More women are exploring the world on their own, according to new research from Small Luxury Hotels of the World (SLH).
Why the recent boost in solo female travel? Why not! With more hotels offering women-only floors and providing amenities - like in-room exercise equipment and popular women's magazines - traveling alone isn't nearly as intimidating for women as it once was.
And hotels are the ones that stand to benefit mostly from this trend.
Take Kimpton Hotels for example. The trendy US-based boutique brand's "Forgot it? We got it!" campaign ensures that all travelers have access to the amenities that are often forgotten about when packing, like hair straighteners, curling irons and nail files for women.
The Four Seasons Los Angeles at Beverly Hills recently introduced a new, in-room exercise program with a virtual personal trainer so you can work out in privacy, a nice value-add for women wanting a little bit of exclusivity when they are on the road.
Marriott's Renaissance hotels offer "Navigator" - a concierge program that designs day trips and excursions tailored to each traveler. The bottom line: women, overall, feel safer traveling alone today, much in part of the efforts that hotels are making to provide certain securities at every turn.

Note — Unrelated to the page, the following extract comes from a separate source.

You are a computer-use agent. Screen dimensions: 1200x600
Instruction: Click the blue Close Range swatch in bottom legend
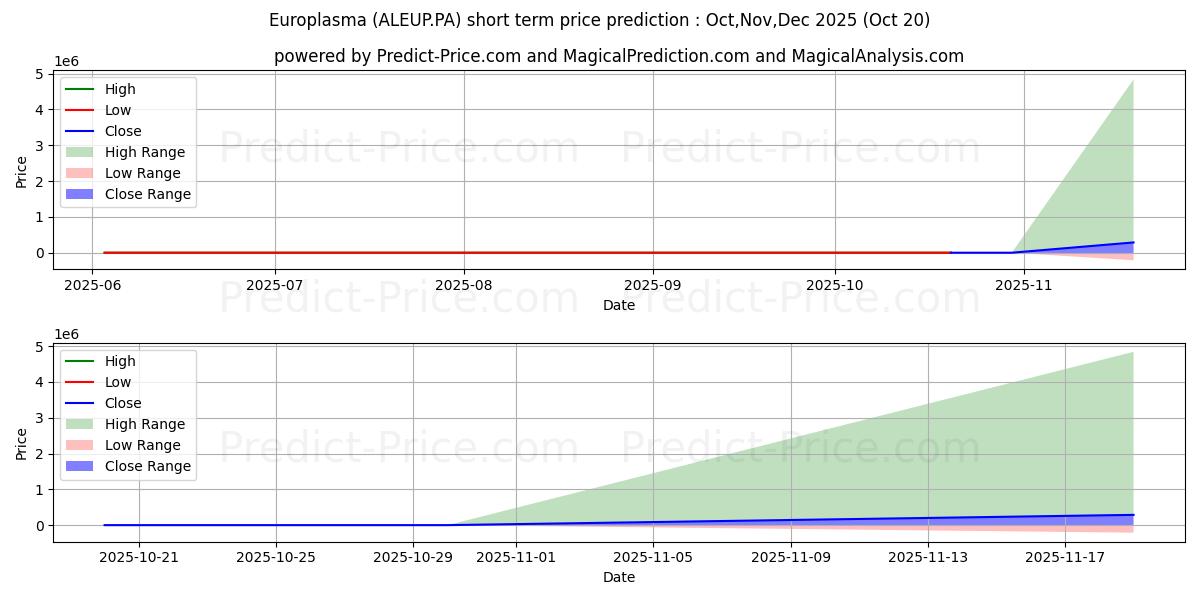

According to the research from SLH, the number of single occupant females booking rooms across their portfolio of hotels in the US, UK and China, has seen steady increase since 2011. Between 2011 and 2012, SLH saw a "surge in lone female bookings with a 53 percent increase in demand for rooms," as reported in the UK's Daily Mail.
As for where women are traveling, SLH says its hotels in the UK and US were the most popular among solo female travelers, as well as male travelers. Australia and Hong Kong were close behind for solo women guests.
Overall, however, the trend in solo female travelers is one worth watching, but also accommodating. As women become more confident in exploring on their own, they'll look to hotels that offer the best options for location, security and amenities.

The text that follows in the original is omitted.